§ To be done: Please extract every line below that contains the word "should", treating uppercase and lowercase as different.

§ Provided material:
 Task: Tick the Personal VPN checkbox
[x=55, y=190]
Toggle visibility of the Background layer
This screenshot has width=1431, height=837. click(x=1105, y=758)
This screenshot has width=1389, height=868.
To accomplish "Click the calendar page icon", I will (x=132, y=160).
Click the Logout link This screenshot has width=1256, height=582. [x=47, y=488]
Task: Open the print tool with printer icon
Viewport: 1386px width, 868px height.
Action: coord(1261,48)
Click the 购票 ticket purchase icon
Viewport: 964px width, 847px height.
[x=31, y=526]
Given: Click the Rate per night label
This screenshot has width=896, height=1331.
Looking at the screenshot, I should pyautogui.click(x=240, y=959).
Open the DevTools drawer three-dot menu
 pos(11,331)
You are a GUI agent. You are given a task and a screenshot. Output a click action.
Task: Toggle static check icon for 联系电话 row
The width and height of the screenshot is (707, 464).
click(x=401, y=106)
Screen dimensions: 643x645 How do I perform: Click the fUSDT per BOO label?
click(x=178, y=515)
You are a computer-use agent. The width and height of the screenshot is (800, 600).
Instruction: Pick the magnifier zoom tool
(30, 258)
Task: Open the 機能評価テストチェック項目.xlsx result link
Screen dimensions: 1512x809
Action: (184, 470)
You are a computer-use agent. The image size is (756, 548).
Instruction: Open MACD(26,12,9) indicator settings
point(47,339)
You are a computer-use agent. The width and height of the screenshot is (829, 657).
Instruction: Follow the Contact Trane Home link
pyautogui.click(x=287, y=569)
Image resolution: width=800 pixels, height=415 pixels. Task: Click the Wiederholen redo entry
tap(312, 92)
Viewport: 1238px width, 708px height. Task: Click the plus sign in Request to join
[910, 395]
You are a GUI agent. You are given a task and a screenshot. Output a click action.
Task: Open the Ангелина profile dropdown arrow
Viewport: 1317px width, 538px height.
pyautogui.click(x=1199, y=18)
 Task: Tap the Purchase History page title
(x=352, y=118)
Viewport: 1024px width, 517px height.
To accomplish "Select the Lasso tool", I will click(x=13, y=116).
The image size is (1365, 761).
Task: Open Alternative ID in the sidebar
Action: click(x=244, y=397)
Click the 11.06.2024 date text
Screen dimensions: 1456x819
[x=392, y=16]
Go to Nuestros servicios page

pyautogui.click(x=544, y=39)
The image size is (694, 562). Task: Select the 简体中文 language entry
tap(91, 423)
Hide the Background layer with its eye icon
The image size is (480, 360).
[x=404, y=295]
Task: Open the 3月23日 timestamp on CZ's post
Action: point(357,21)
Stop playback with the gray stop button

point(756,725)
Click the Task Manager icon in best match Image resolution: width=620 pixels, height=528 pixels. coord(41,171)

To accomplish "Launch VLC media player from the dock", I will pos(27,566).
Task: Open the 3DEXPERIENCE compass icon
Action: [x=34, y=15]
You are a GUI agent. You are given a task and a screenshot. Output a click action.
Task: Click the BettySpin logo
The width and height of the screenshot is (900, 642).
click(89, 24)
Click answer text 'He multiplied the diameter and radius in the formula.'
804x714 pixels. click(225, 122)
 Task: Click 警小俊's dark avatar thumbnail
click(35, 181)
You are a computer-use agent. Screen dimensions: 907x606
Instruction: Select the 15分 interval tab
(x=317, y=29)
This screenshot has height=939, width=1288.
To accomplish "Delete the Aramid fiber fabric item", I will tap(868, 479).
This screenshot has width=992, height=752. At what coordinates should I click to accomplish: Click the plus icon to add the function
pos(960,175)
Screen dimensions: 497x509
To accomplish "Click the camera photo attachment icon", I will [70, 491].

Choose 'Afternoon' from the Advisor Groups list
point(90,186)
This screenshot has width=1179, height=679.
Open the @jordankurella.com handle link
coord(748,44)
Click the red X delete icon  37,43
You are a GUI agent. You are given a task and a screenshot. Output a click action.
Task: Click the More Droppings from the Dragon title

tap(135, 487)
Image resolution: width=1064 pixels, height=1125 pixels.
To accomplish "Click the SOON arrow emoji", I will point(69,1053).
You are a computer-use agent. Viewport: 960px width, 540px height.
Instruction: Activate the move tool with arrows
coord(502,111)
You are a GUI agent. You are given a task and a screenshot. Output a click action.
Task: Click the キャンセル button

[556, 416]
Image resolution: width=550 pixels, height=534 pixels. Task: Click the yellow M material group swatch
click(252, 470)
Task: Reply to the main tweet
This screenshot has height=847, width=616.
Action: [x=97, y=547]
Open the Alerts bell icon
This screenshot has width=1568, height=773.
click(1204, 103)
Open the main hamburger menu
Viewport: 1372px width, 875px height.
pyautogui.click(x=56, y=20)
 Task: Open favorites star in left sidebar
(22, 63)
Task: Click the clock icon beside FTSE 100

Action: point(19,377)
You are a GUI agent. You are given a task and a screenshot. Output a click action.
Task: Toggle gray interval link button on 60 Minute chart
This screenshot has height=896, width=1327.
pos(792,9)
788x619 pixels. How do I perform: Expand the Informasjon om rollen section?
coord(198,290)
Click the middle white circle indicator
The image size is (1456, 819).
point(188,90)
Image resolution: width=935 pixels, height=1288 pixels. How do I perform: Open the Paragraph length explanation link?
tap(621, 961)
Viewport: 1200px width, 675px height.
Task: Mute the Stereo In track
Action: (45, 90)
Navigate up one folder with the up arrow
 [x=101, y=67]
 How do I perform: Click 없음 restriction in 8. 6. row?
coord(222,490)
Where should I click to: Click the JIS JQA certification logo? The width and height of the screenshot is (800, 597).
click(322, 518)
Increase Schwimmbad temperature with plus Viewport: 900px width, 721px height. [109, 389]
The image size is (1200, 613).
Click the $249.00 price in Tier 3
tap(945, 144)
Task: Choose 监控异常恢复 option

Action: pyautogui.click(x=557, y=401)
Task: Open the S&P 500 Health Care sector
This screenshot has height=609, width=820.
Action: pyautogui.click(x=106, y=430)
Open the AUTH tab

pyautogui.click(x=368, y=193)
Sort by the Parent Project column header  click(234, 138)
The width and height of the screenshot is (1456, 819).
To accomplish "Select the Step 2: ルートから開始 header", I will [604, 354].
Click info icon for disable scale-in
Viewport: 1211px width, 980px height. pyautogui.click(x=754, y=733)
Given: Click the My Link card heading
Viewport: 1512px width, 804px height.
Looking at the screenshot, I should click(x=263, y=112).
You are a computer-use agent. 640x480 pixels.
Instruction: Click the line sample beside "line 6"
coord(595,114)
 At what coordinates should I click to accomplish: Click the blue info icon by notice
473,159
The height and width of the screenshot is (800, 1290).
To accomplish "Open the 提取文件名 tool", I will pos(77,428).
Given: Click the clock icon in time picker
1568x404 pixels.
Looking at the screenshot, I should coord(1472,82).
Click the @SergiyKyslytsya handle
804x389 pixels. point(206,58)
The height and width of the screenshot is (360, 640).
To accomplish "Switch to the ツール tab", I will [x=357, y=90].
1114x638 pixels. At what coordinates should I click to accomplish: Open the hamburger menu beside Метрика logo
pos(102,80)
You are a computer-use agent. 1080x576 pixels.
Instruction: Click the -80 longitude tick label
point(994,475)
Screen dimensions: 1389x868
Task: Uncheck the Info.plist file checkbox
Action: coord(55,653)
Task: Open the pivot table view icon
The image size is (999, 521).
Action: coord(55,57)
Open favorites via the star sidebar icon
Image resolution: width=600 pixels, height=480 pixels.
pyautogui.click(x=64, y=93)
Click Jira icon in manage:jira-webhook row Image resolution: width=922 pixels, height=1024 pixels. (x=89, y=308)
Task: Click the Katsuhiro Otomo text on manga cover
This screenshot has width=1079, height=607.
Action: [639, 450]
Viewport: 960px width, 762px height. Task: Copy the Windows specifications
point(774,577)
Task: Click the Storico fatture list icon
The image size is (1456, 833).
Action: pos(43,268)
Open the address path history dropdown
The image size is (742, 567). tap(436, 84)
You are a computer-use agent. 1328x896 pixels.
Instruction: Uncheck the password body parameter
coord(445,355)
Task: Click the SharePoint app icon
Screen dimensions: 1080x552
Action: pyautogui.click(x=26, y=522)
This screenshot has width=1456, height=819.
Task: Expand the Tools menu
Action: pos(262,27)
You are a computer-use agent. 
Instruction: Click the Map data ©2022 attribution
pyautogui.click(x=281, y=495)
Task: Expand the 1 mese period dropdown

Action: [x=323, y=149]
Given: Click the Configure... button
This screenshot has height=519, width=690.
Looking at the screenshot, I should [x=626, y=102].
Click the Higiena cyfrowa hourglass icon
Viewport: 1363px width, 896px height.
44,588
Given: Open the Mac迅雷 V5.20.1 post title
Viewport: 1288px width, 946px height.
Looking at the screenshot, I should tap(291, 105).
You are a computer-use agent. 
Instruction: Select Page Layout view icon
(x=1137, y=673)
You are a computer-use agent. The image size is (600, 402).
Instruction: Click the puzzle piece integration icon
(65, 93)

§ Final result:
Looking at the screenshot, I should pyautogui.click(x=240, y=959).
This screenshot has width=992, height=752. At what coordinates should I click to accomplish: Click the plus icon to add the function
Where should I click to: Click the JIS JQA certification logo? The width and height of the screenshot is (800, 597).
Looking at the screenshot, I should click(x=263, y=112).
 At what coordinates should I click to accomplish: Click the blue info icon by notice
Looking at the screenshot, I should coord(1472,82).
1114x638 pixels. At what coordinates should I click to accomplish: Open the hamburger menu beside Метрика logo
Looking at the screenshot, I should [x=626, y=102].
Looking at the screenshot, I should tap(291, 105).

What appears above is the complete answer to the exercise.